Le tender
forçait de vapeur pour nous rejoindre. Il nous ramenait le second
médecin du bord. Lorsque le boat eut accosté, on lança une échelle
de corde par laquelle ce personnage embarqua, non sans peine. Plus
agile que lui, notre pilote s’affala par le même chemin jusqu’à son
canot, qui l’attendait, et dont chaque rameur était muni d’une
ceinture natatoire en liège. Quelques instants après, il rejoignait
une charmante petite goélette qui l’attendait sous le vent.
La route fut aussitôt reprise. Sous la poussée de ses aubes et
de son hélice, la vitesse du Great Eastern s’accéléra.
Malgré le vent debout, il n’éprouvait ni roulis ni tangage. Bientôt
l’ombre couvrit la mer, et la côte du comté de Galles, marquée par
la pointe de Holyhead, se perdit enfin dans la nuit.
Chapitre 6
Le lendemain, 27 mars, le Great Eastern prolongeait par
tribord la côte accidentée de l’Irlande. J’avais choisi ma cabine à
l’avant sur le premier rang en abord. C’était une petite chambre,
bien éclairée par deux larges hublots.
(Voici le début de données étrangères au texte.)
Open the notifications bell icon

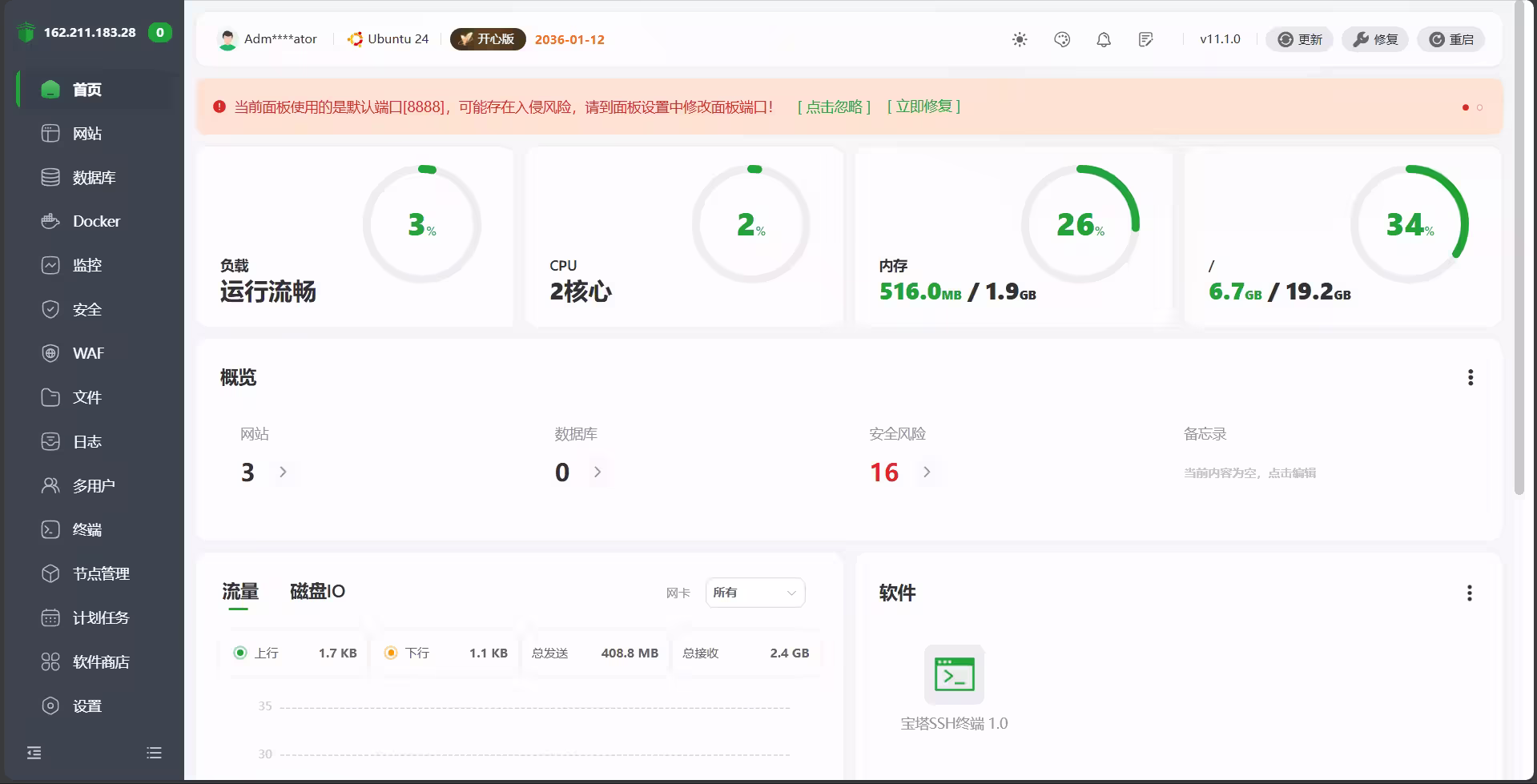point(1103,39)
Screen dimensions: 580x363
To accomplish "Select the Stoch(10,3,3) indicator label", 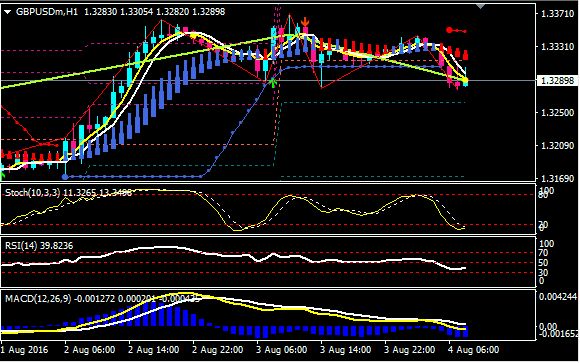I will coord(32,192).
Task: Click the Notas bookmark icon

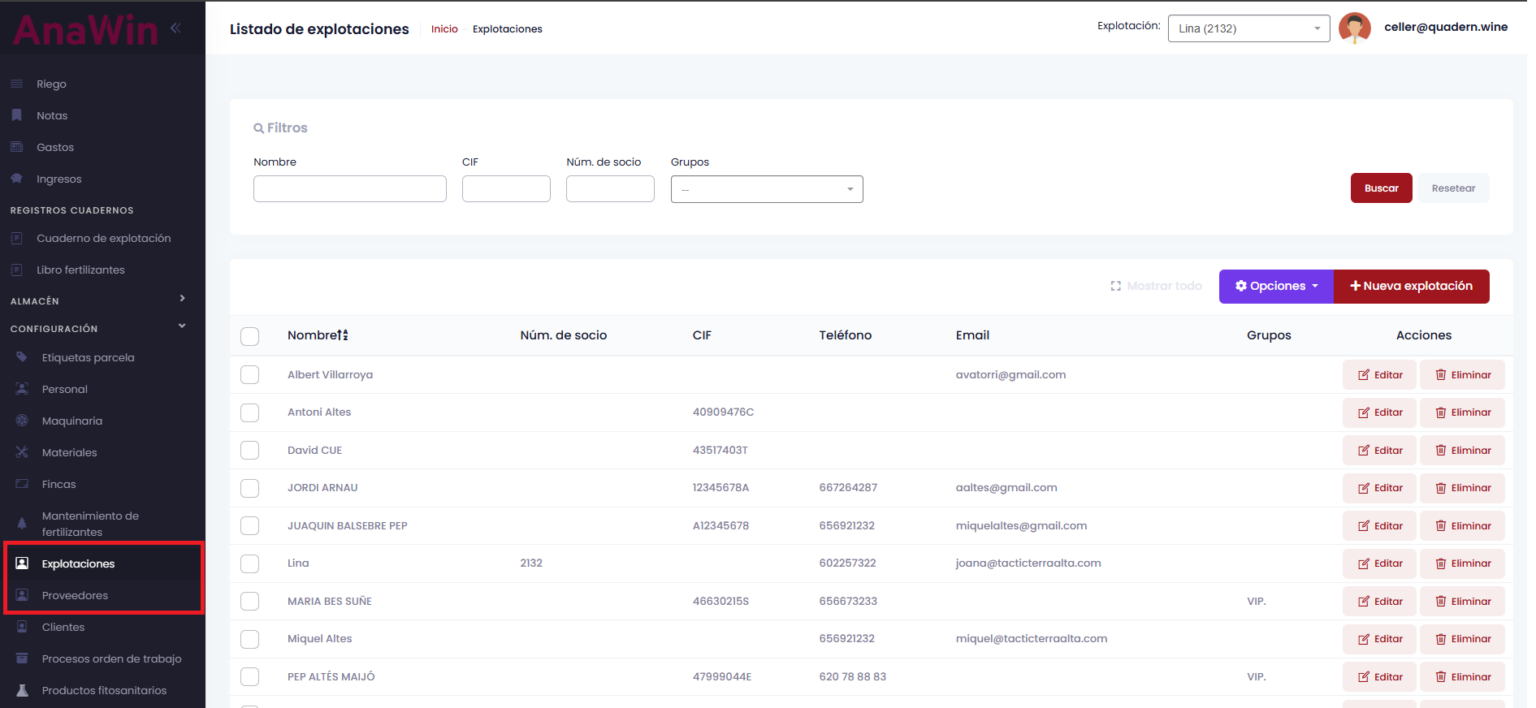Action: click(16, 116)
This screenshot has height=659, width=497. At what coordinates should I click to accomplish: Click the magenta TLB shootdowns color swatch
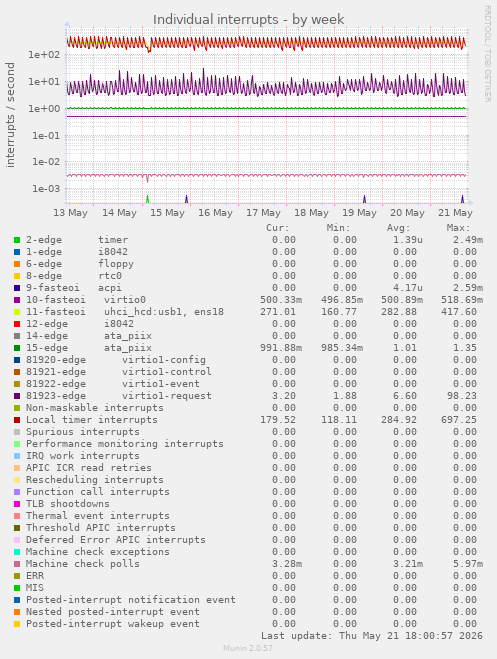(17, 504)
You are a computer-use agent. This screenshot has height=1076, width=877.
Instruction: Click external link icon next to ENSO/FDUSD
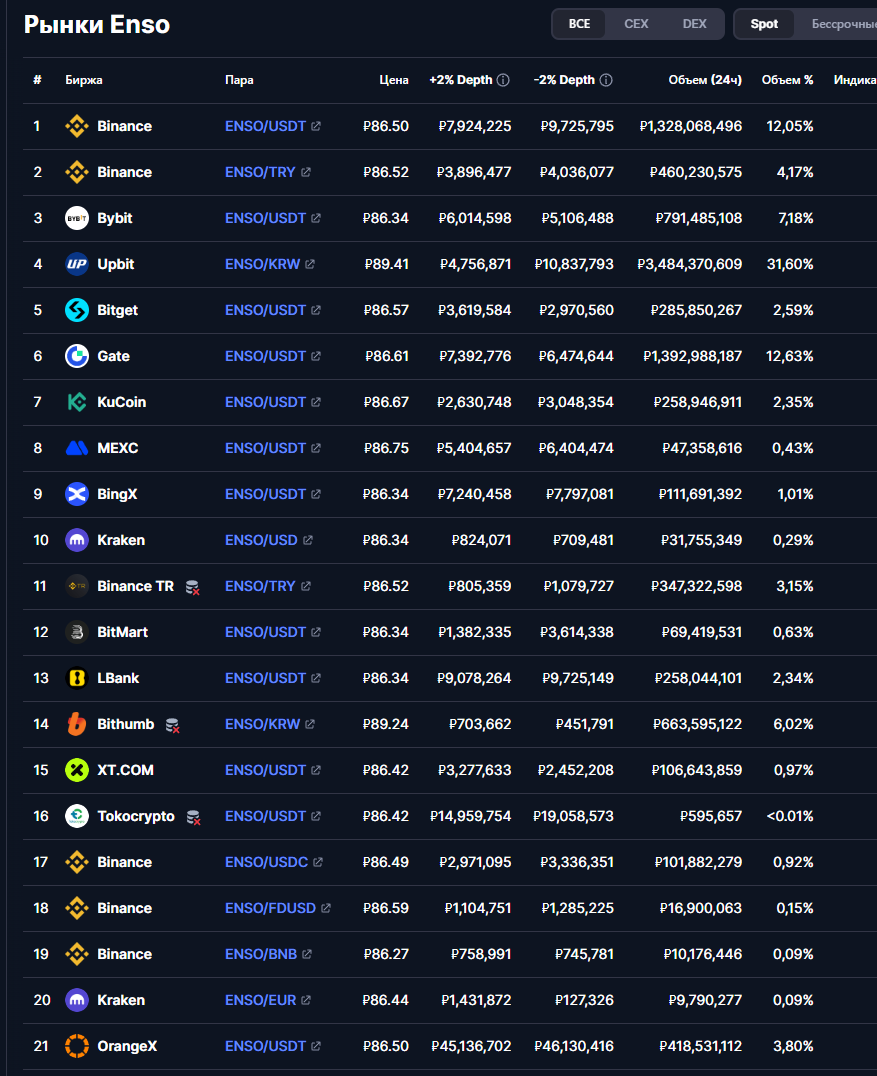point(326,908)
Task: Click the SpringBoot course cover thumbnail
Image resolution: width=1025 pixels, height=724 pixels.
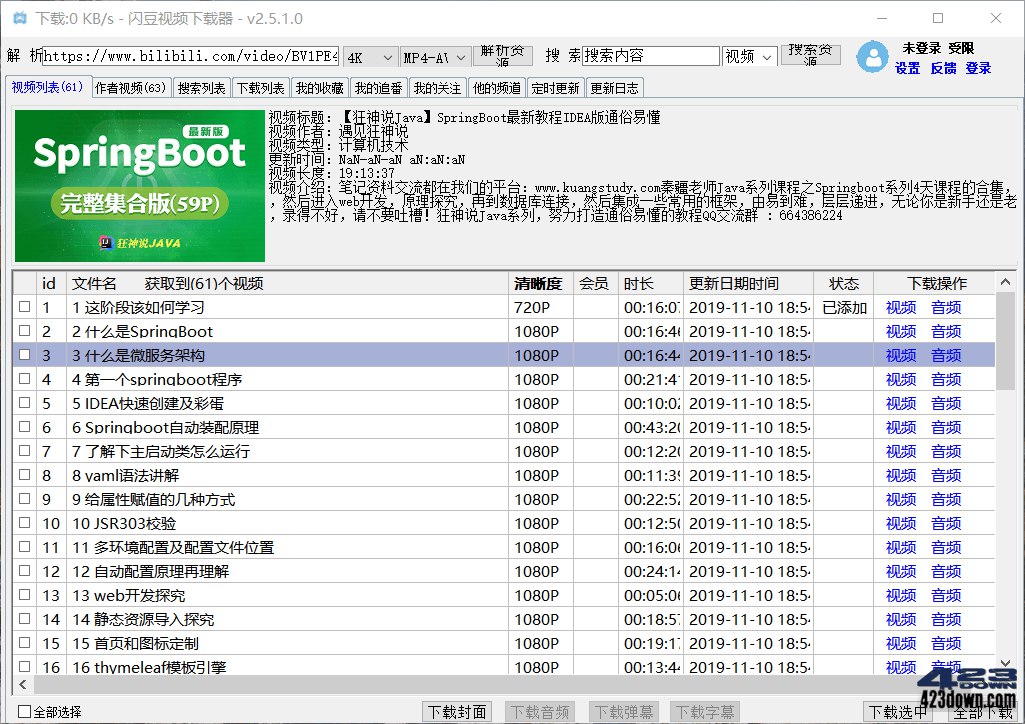Action: tap(138, 186)
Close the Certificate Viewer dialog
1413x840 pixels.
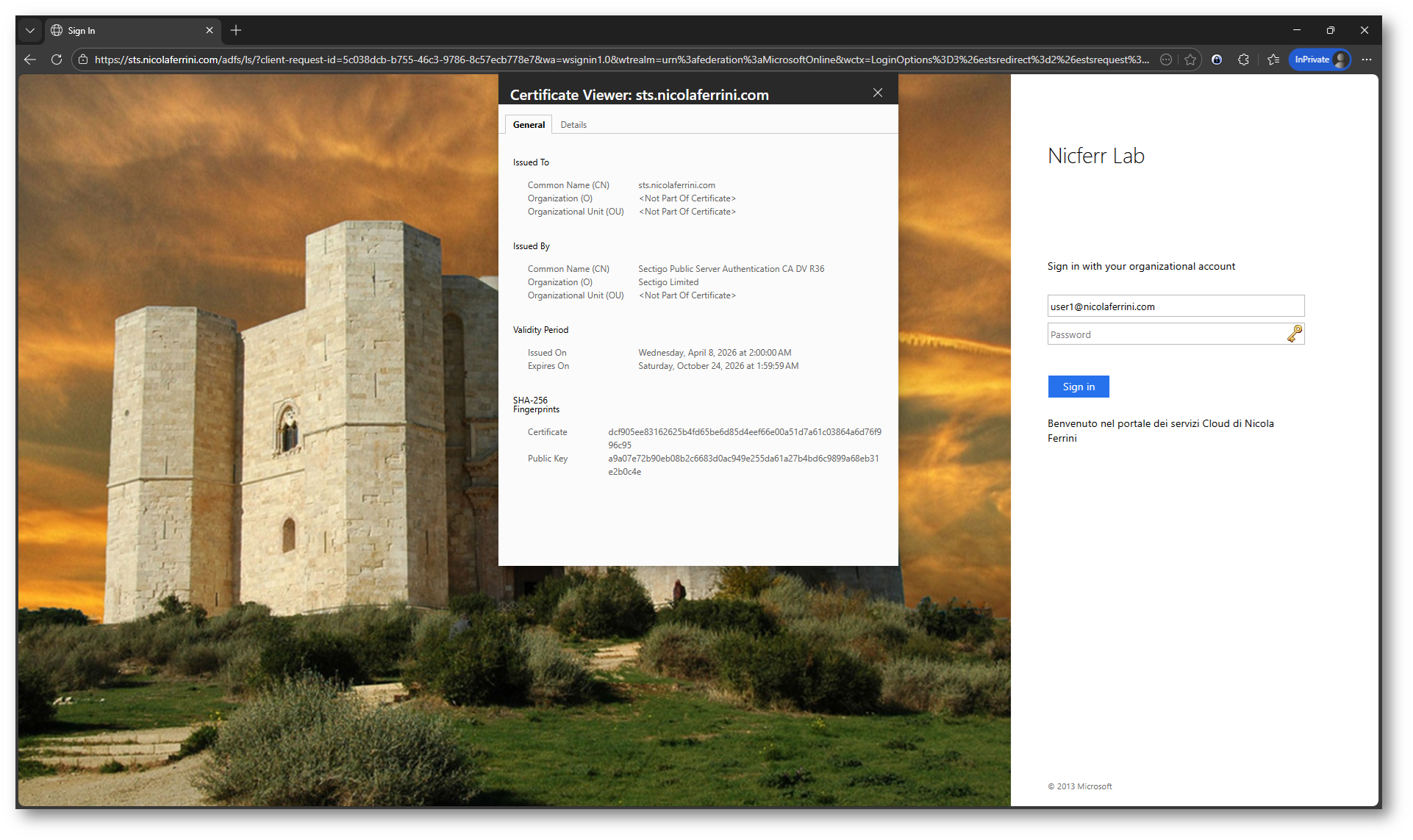tap(878, 93)
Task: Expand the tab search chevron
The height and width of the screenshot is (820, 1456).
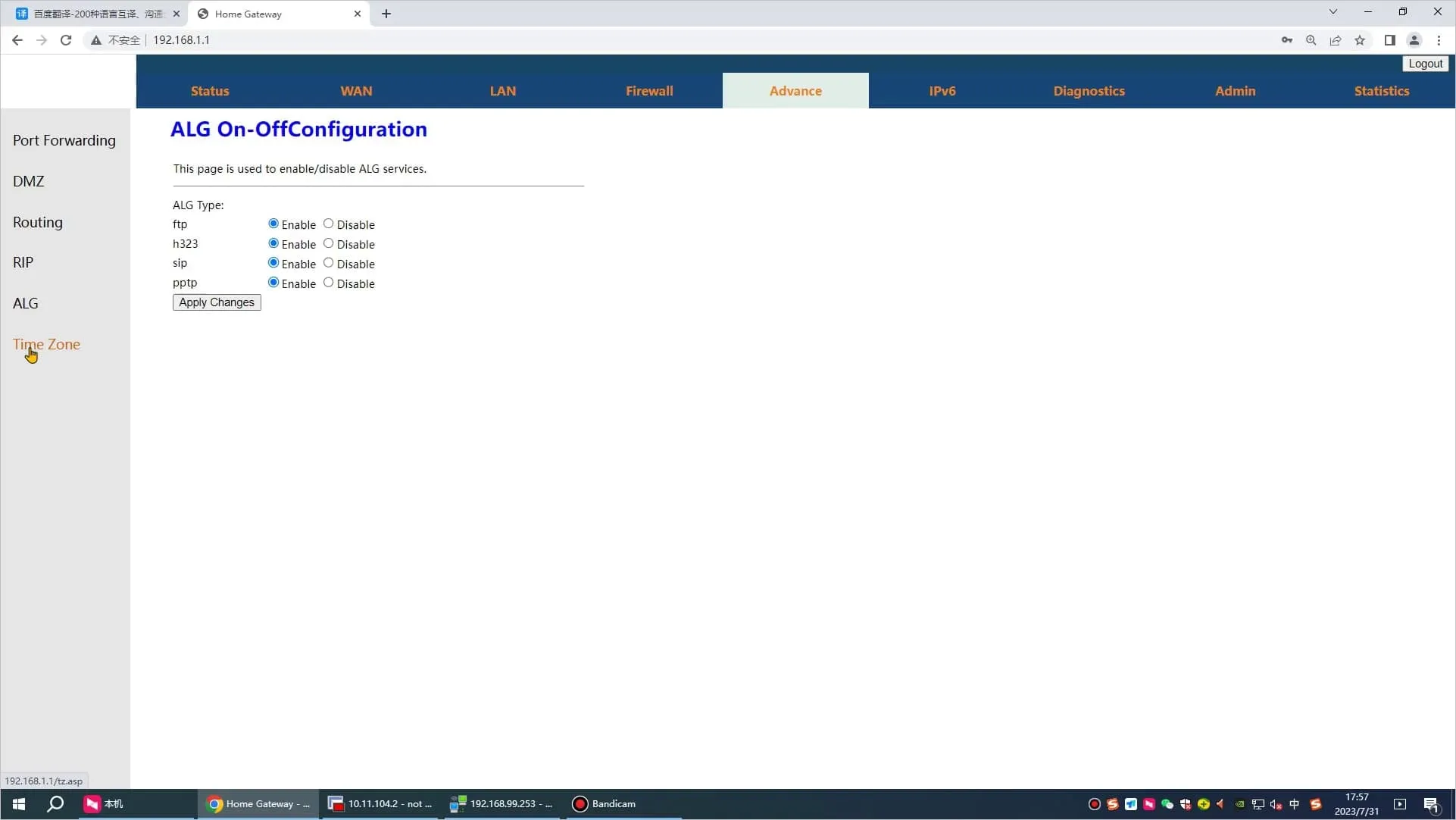Action: pos(1333,12)
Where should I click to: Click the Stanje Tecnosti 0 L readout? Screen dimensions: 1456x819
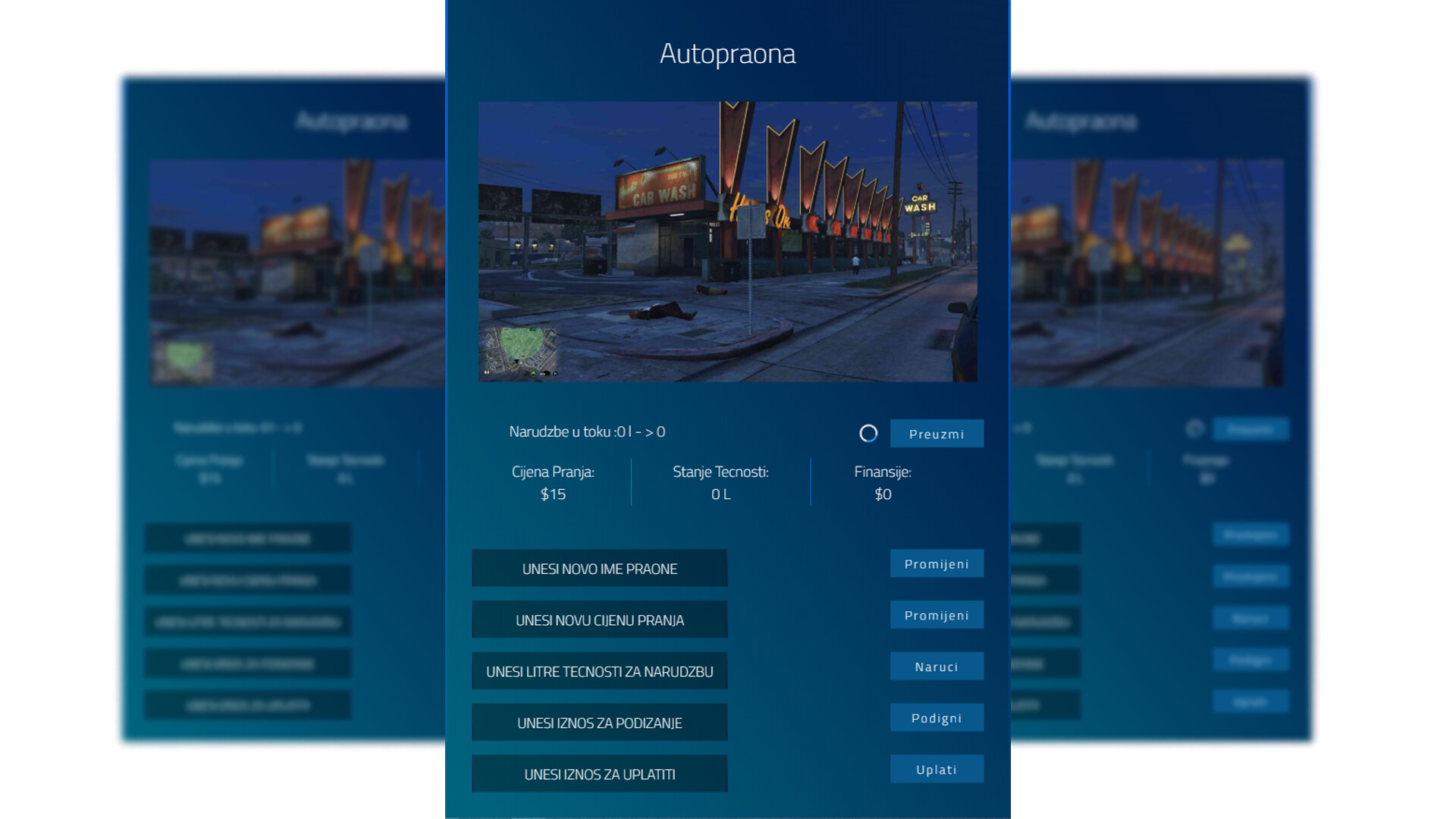720,494
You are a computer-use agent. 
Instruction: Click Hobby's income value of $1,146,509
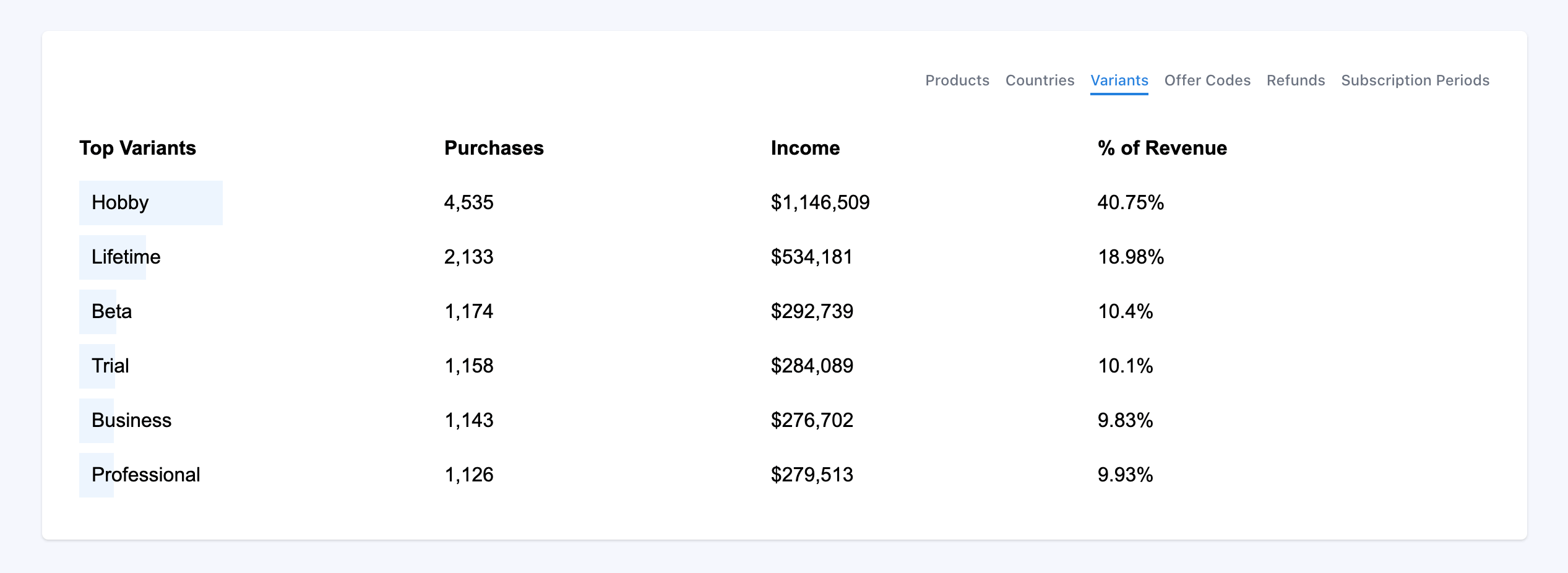click(819, 202)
Une seconde rangée de
cabines la séparait du premier salon de l’avant, de telle sorte que
ni le bruit des conversations ni le fracas des pianos, qui ne
manquaient pas à bord, n’y pouvaient parvenir. C’était une cabane
isolée à l’extrémité d’un faubourg. Un canapé, une couchette, une
toilette la meublaient suffisamment. À sept heures du matin, après
avoir traversé les deux premières salles, j’arrivai sur le pont.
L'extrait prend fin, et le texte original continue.